◆ What is required
Transcribe exactly the lines from the one holding "Image resolution: width=1232" through the closing line of the entries below. Pictures stay out of the copy.

*** Records supplied Section Begins ***

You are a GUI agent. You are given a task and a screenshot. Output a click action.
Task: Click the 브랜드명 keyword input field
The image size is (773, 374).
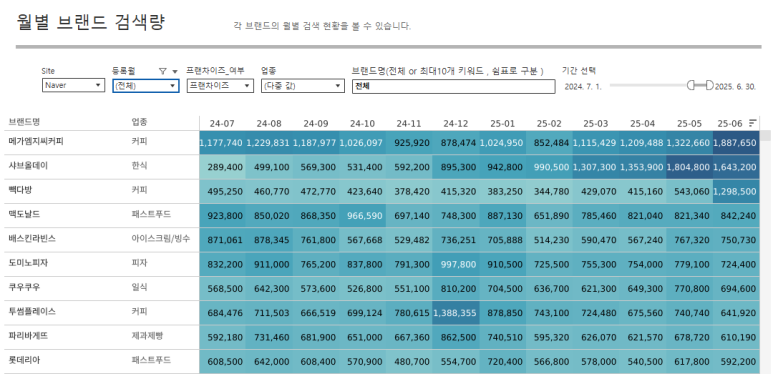tap(454, 86)
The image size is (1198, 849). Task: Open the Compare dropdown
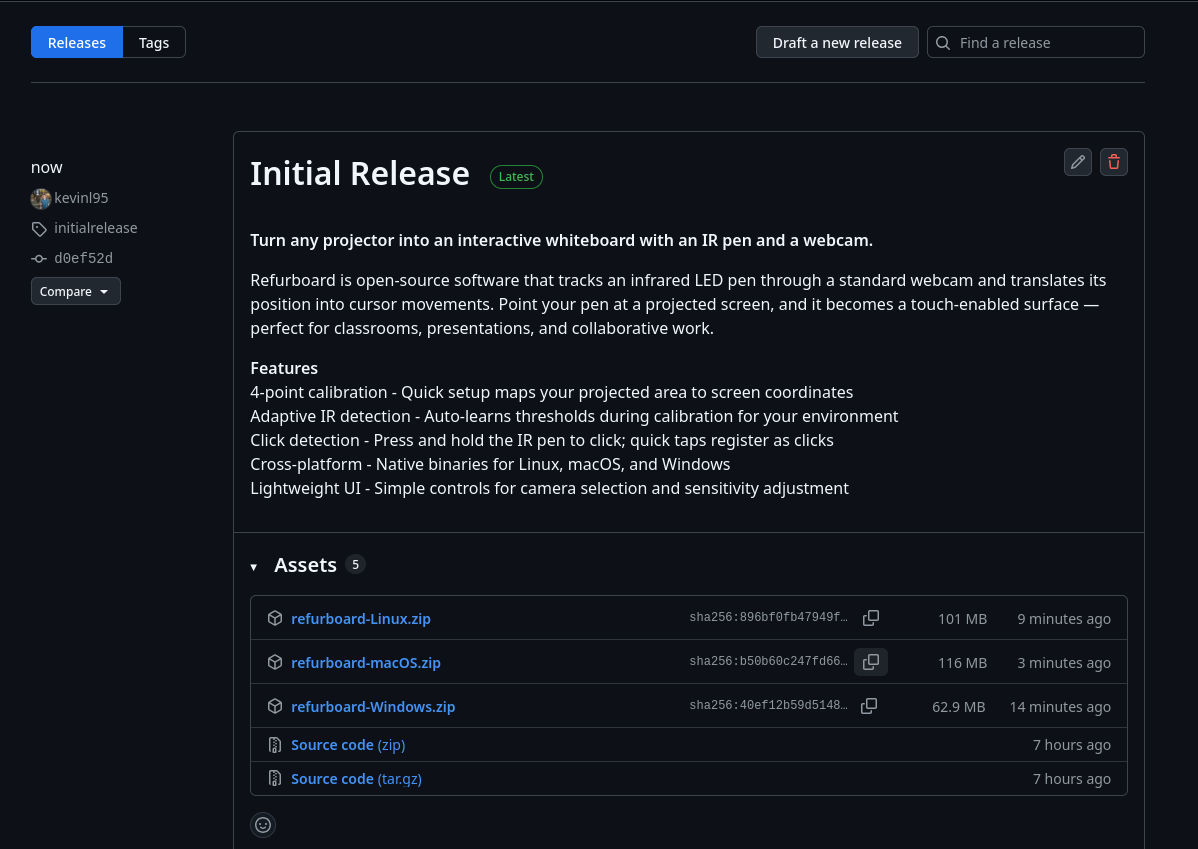(x=75, y=291)
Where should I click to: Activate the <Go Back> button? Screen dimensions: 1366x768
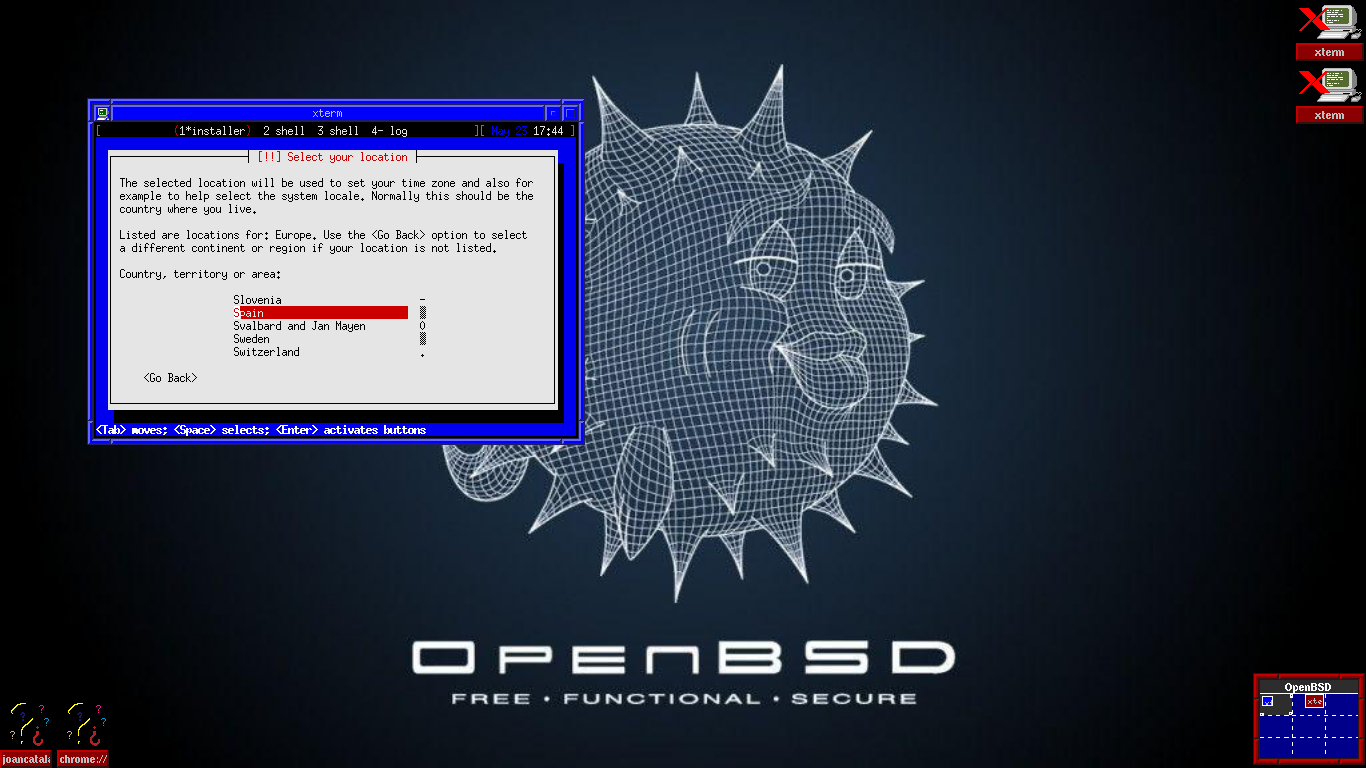(x=170, y=378)
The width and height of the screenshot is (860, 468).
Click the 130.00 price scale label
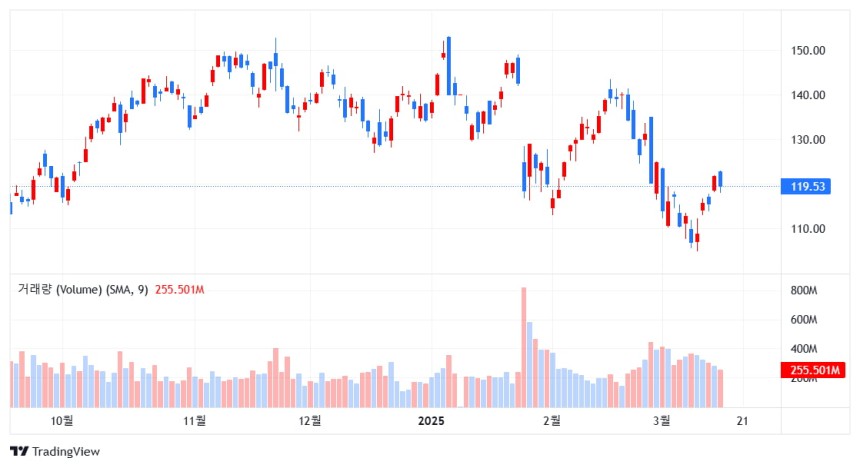click(807, 140)
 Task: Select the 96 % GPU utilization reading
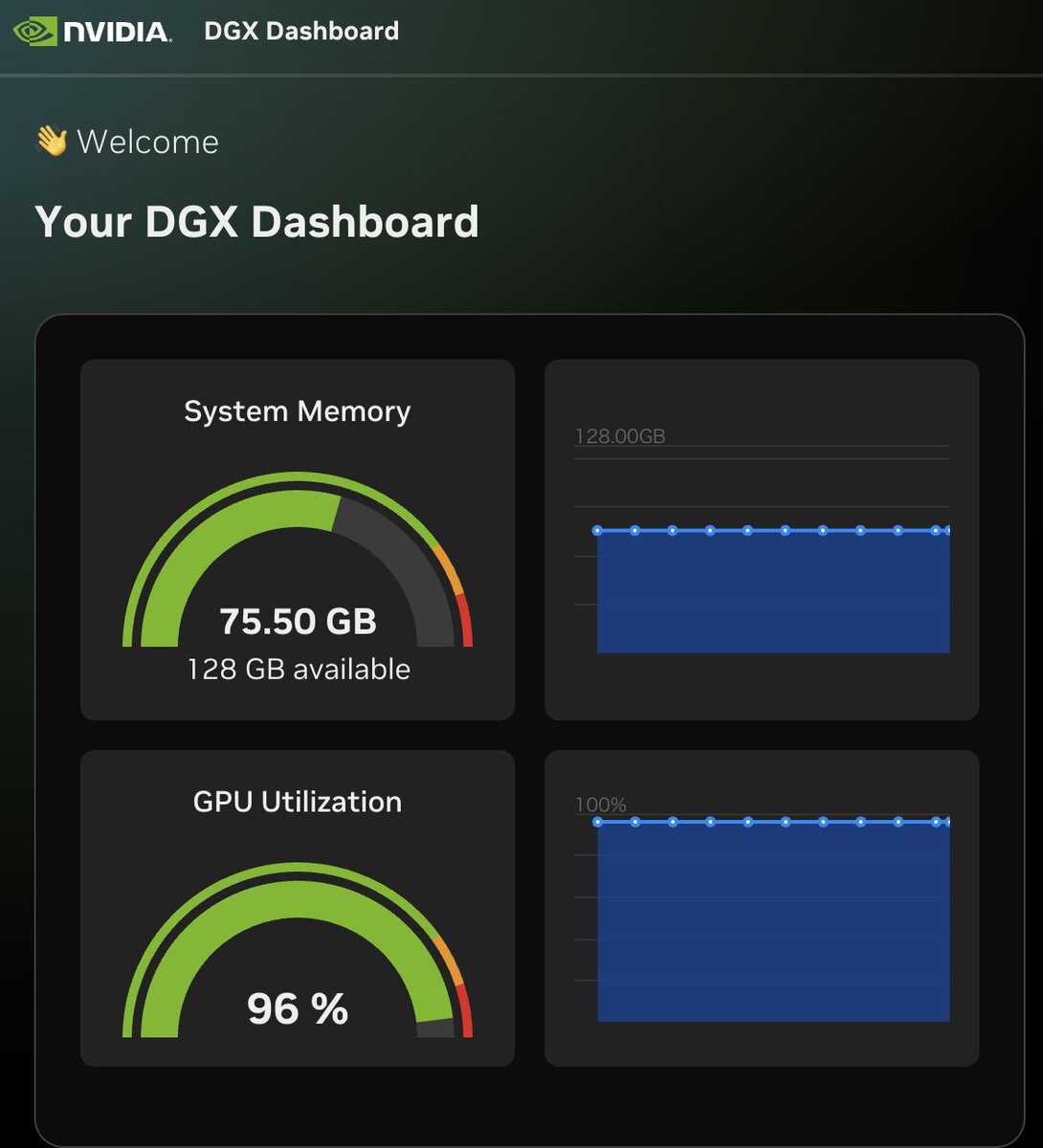coord(298,1008)
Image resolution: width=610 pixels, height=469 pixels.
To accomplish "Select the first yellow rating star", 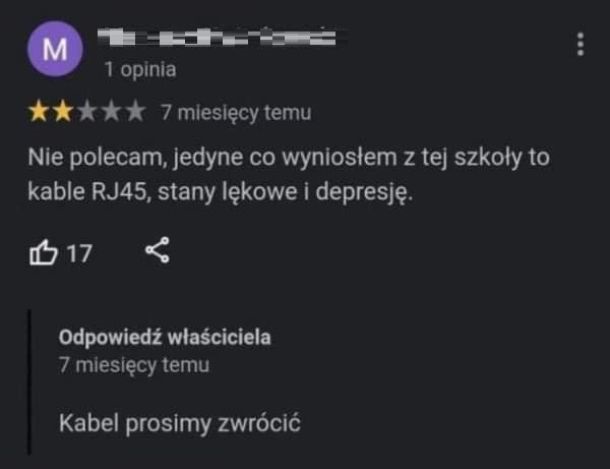I will 39,111.
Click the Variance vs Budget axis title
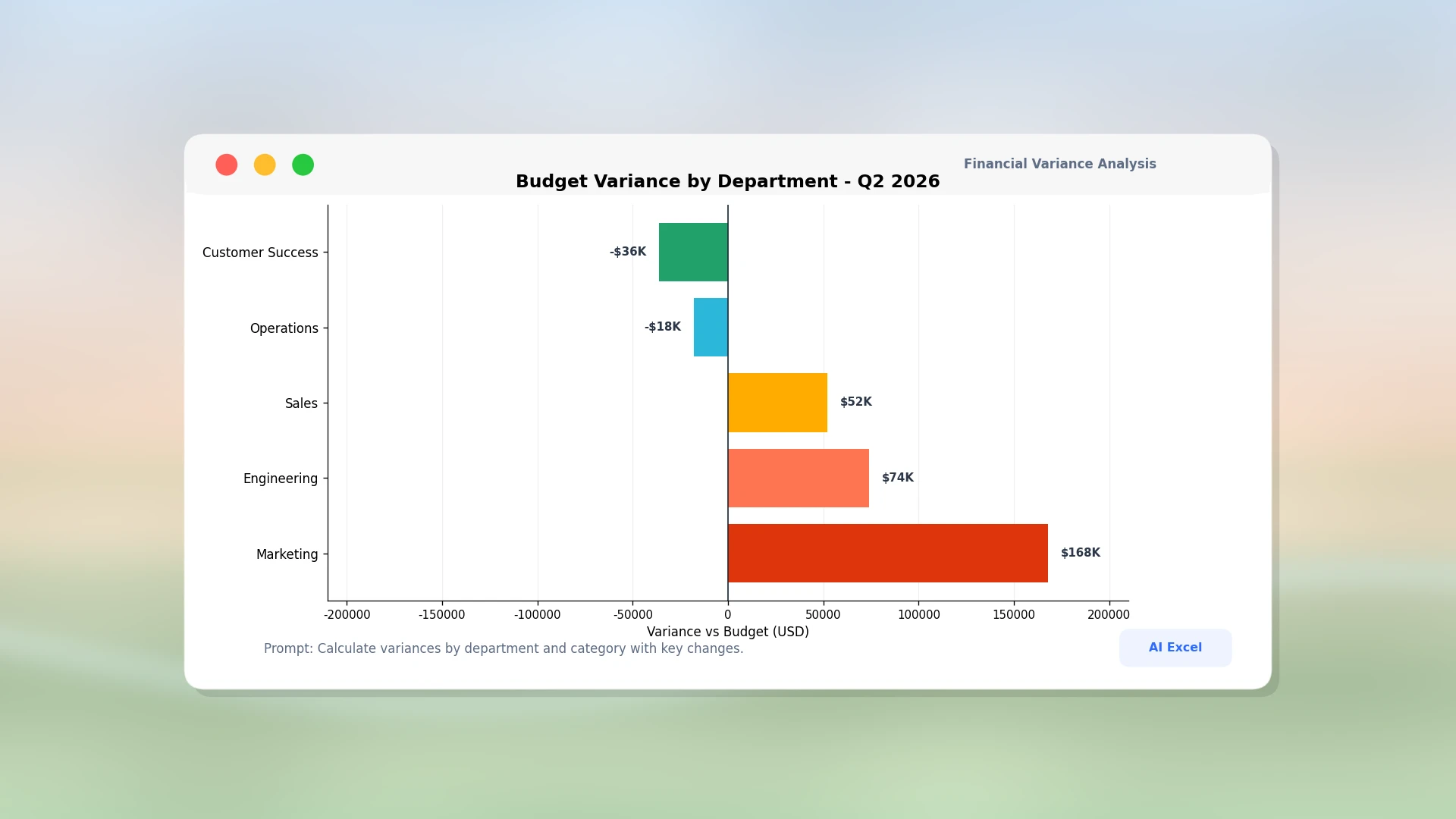Screen dimensions: 1456x819 pos(727,632)
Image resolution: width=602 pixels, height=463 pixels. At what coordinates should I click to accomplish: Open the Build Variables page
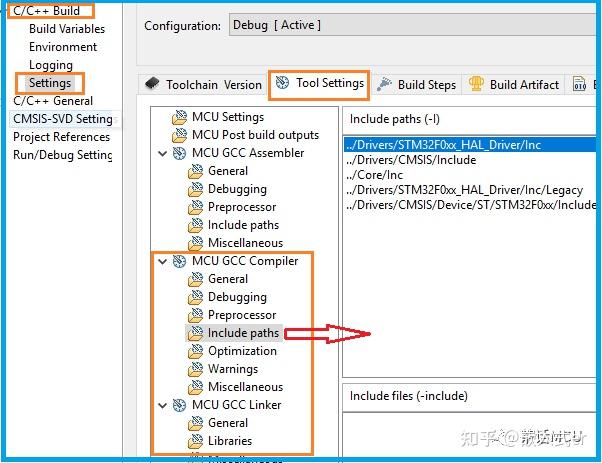(67, 29)
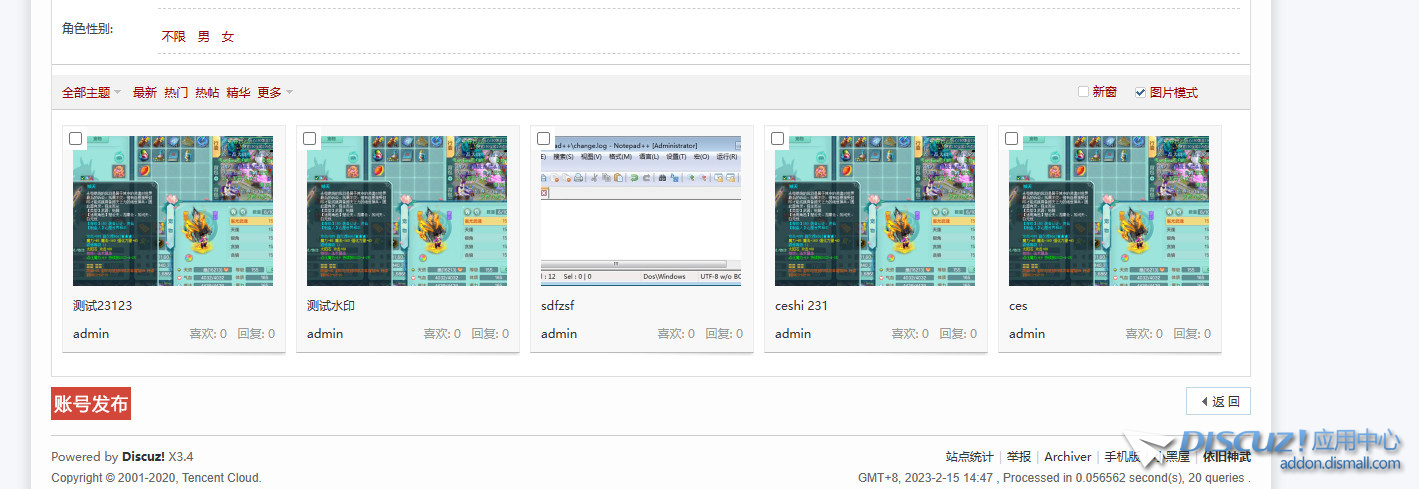This screenshot has height=489, width=1419.
Task: Uncheck the 图片模式 checkbox
Action: tap(1141, 92)
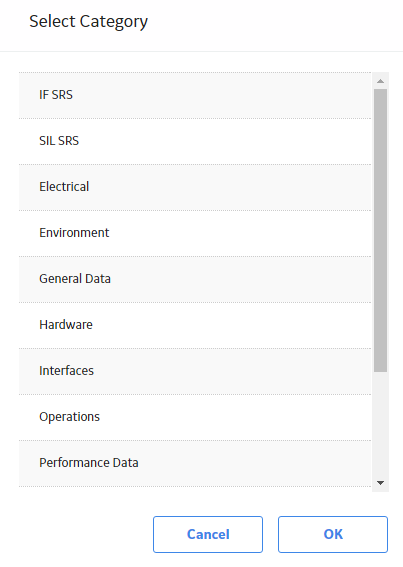The width and height of the screenshot is (403, 567).
Task: Choose the category listed right after Hardware
Action: [195, 371]
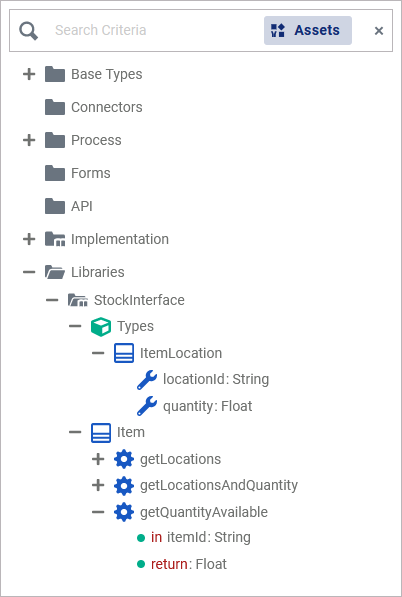
Task: Select the Connectors folder
Action: pos(94,107)
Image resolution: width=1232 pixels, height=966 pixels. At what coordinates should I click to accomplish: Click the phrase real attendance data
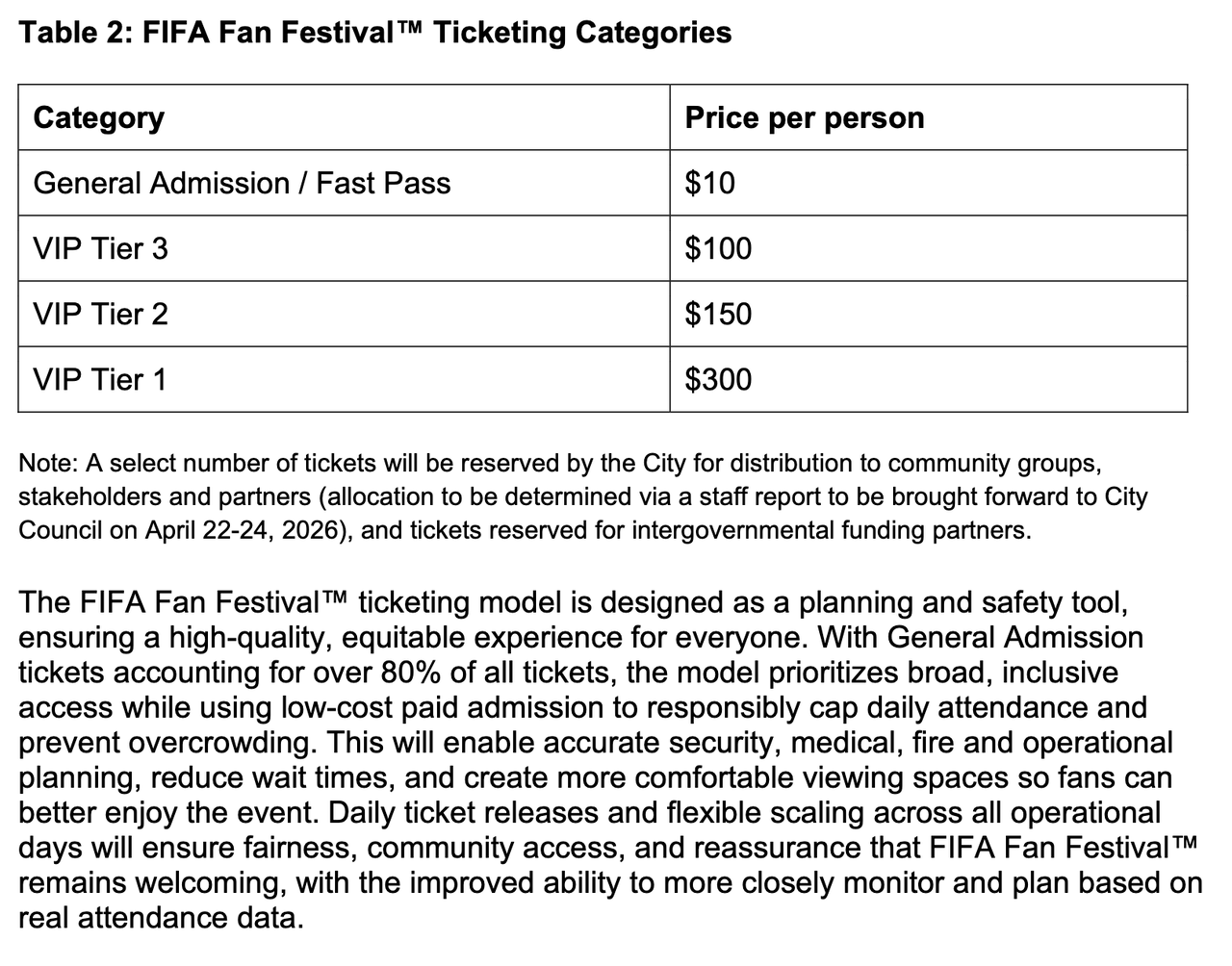coord(160,917)
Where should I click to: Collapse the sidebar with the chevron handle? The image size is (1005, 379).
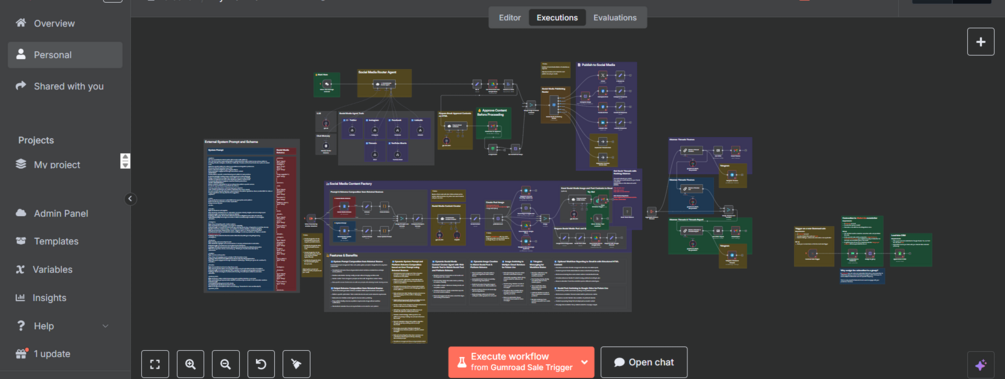(131, 199)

*** Records supplied Section Ends ***

◆ Exercise answer
Image resolution: width=1232 pixels, height=966 pixels. At what coordinates should I click to accomplish: Click the phrase real attendance data
coord(160,917)
Where should I click to: Collapse the sidebar with the chevron handle? The image size is (1005, 379).
(131, 199)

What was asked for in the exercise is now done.